• [What you need to do]: Please reproduce exactly, and only, the lines from the one with "Viewport: 960px width, 504px height." through the last line of the listing below, both ends included, leaving out the pictures.

====== Material for this exercise

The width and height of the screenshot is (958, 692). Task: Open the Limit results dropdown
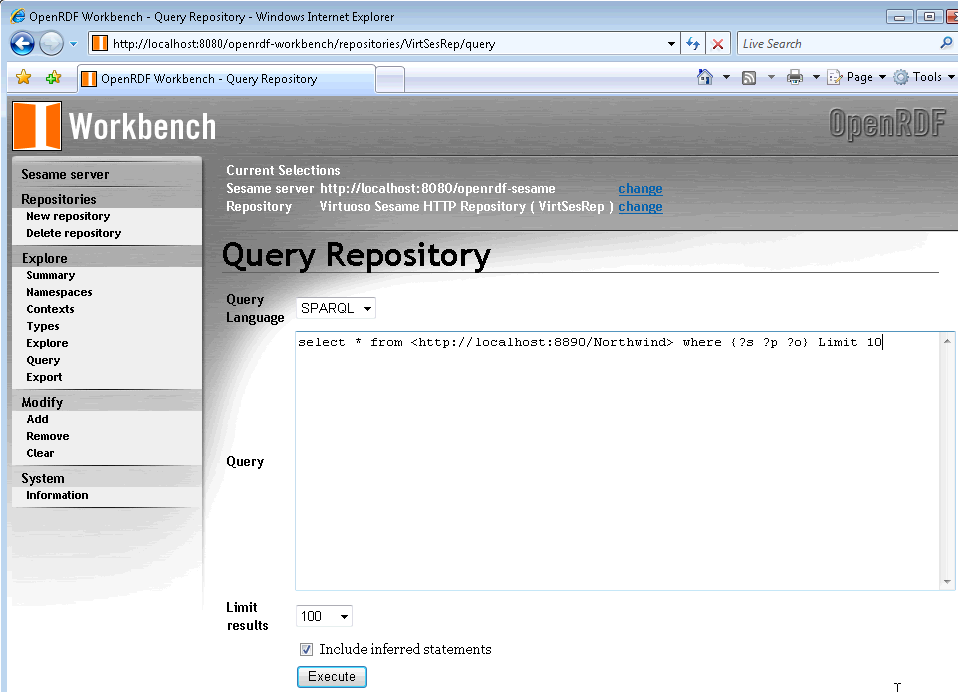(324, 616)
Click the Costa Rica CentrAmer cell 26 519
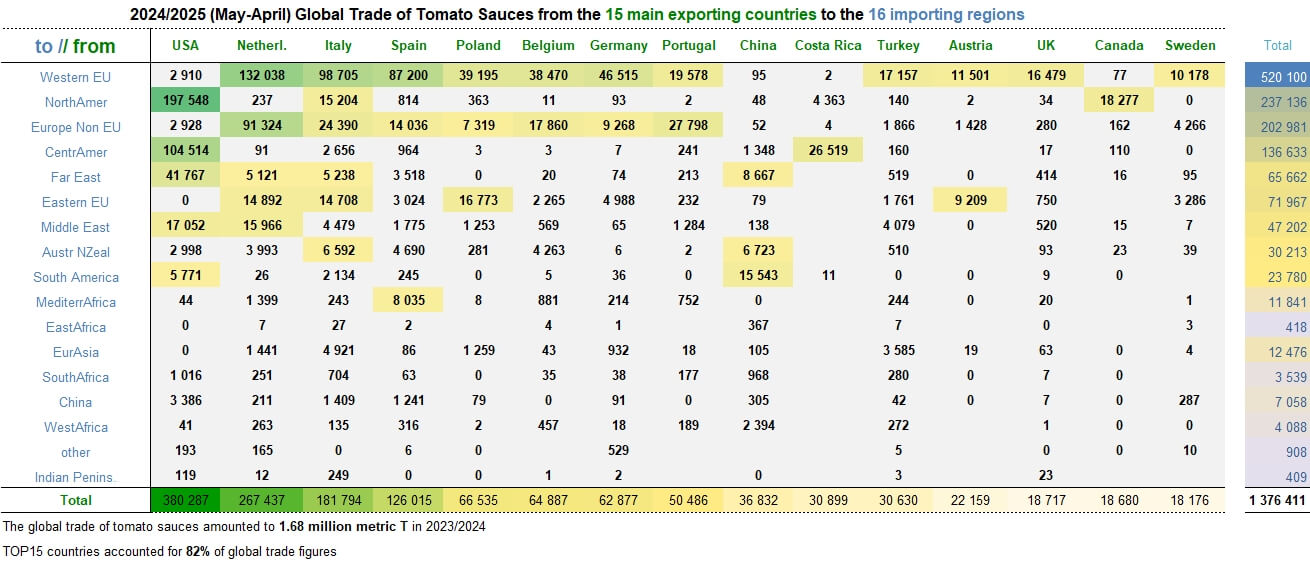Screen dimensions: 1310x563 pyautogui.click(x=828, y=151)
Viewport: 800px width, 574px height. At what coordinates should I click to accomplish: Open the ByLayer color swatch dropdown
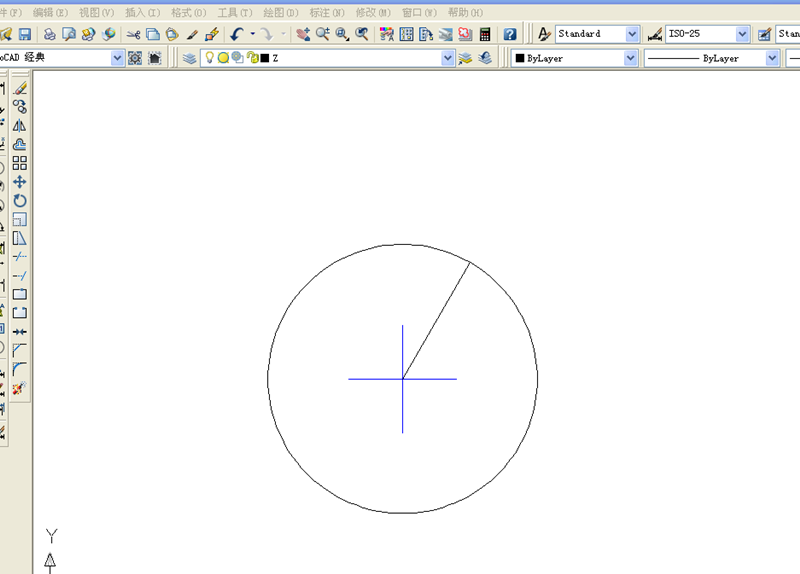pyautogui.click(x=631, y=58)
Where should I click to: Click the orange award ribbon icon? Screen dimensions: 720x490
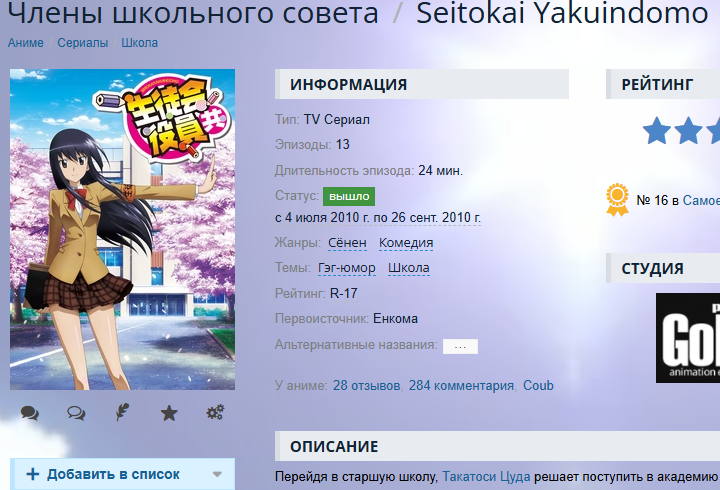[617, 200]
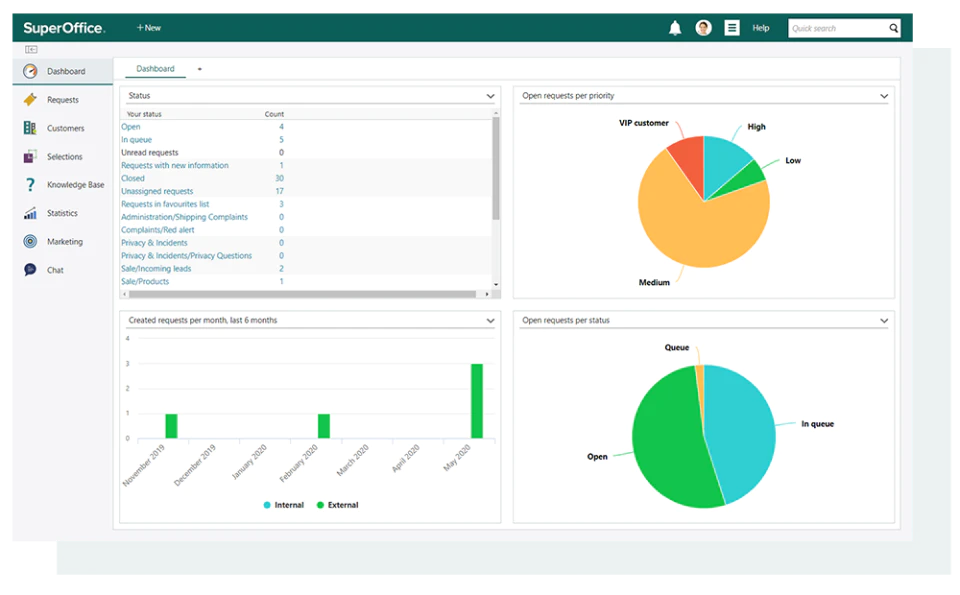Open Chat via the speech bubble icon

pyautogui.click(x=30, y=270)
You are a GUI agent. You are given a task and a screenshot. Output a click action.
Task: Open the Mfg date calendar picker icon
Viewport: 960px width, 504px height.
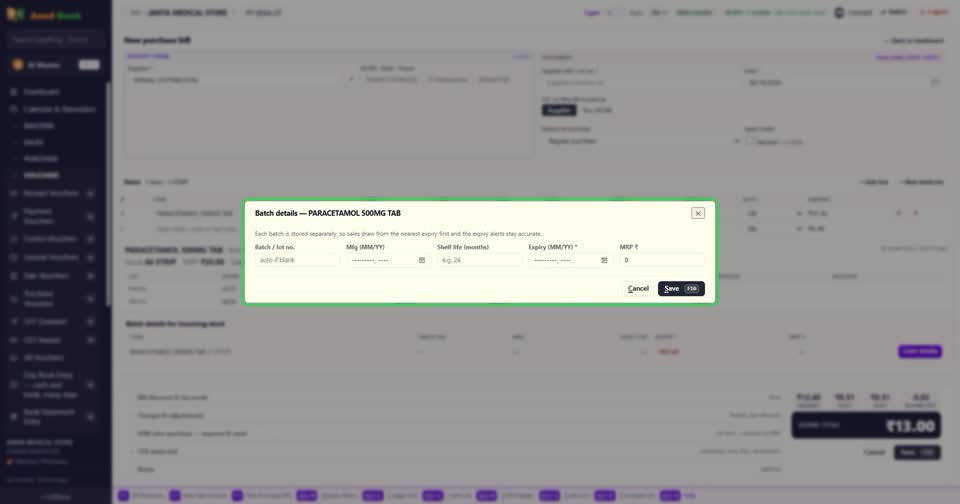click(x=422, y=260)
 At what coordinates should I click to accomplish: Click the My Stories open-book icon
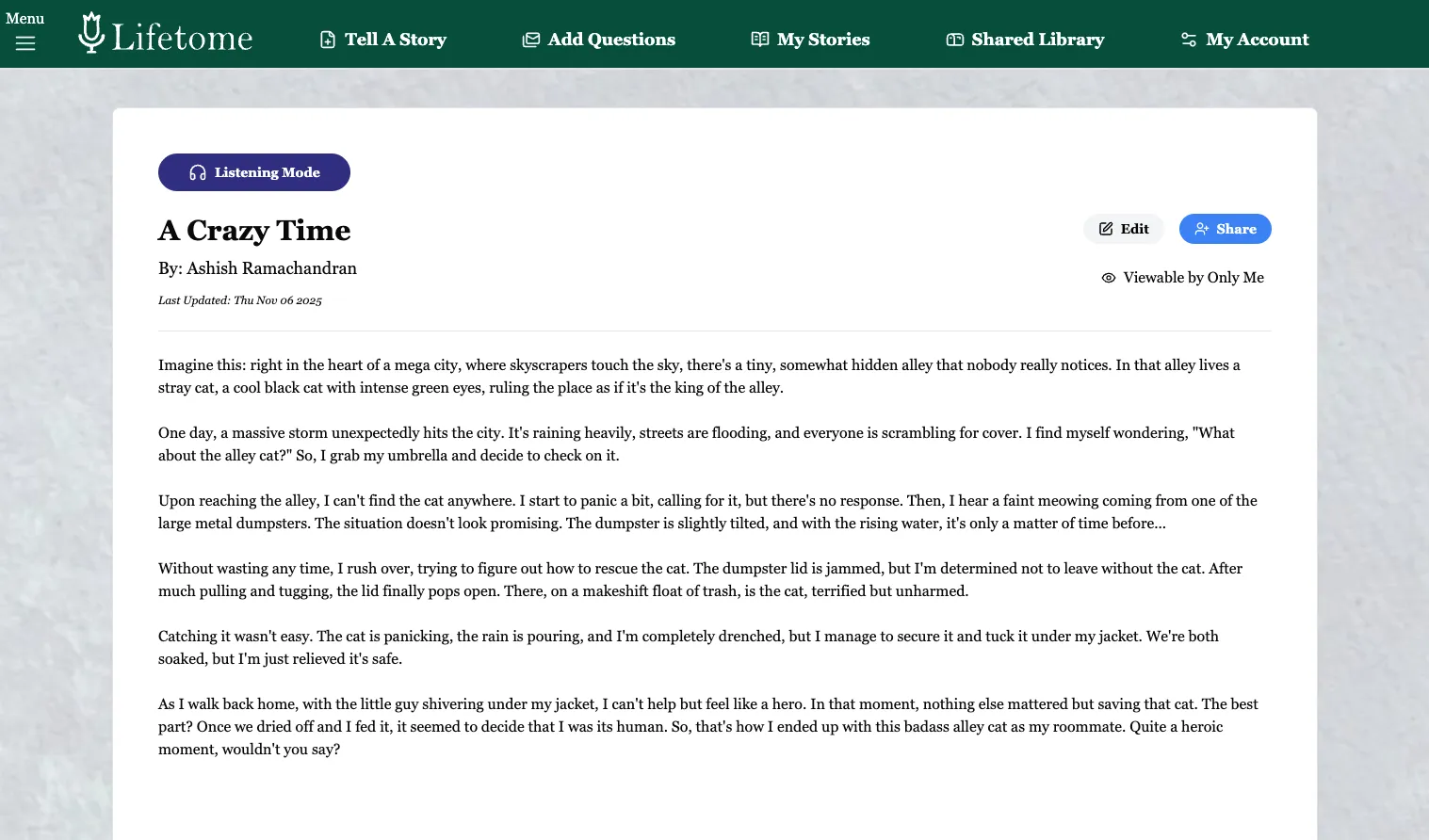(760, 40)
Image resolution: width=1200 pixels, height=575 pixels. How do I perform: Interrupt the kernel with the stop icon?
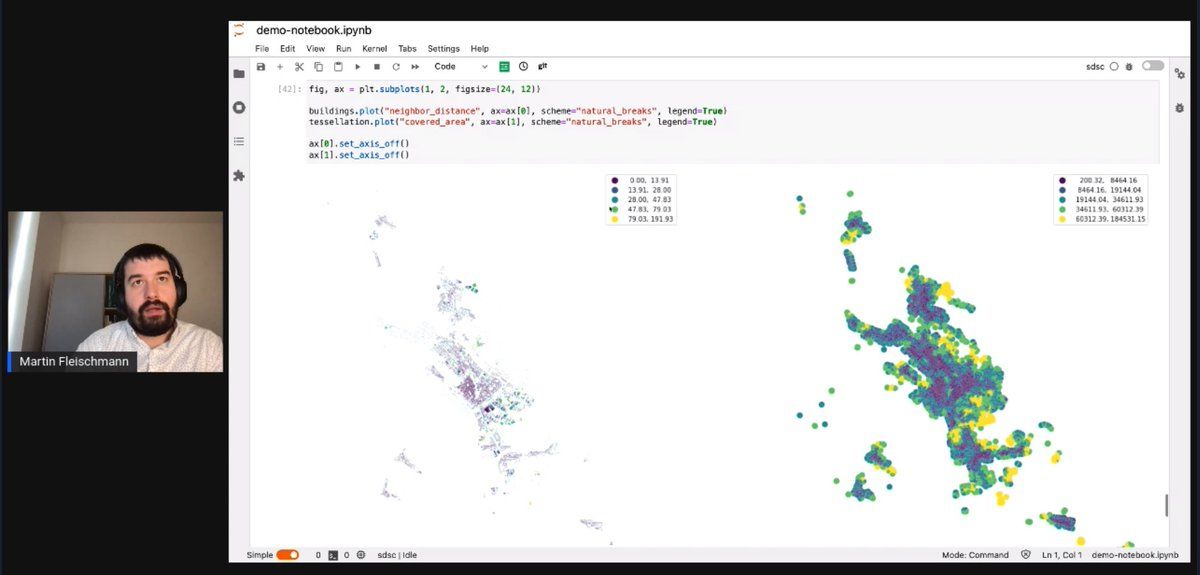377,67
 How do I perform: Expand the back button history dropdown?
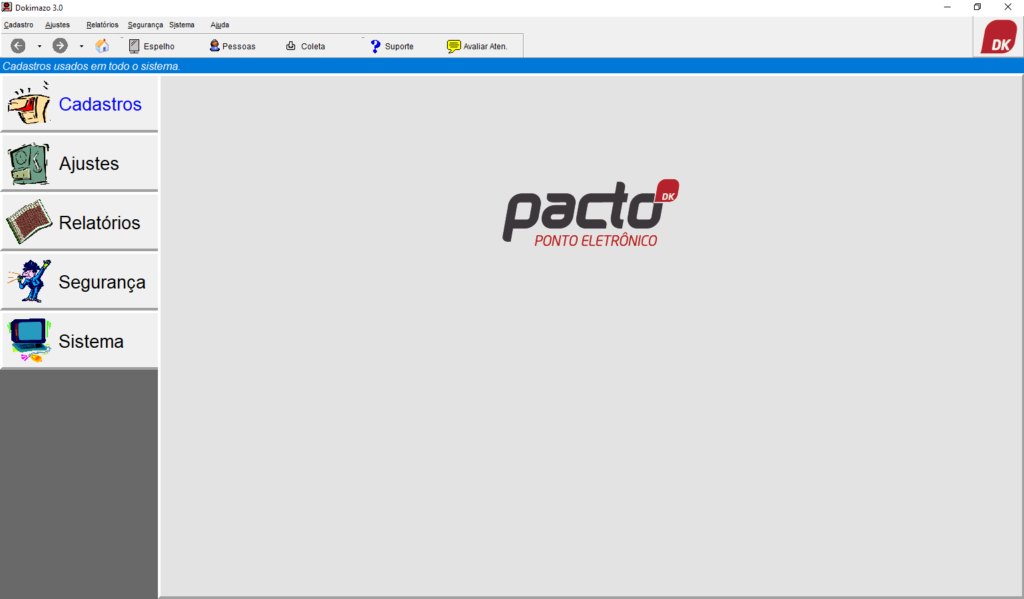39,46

============

• [Result of this exercise]:
Viewport: 960px width, 504px height.
click(x=422, y=260)
 At what coordinates should I click to accomplish: Click the My Stories open-book icon
(760, 40)
Image resolution: width=1200 pixels, height=575 pixels. How do I perform: Interrupt the kernel with the stop icon?
377,67
 How do I perform: Expand the back button history dropdown?
39,46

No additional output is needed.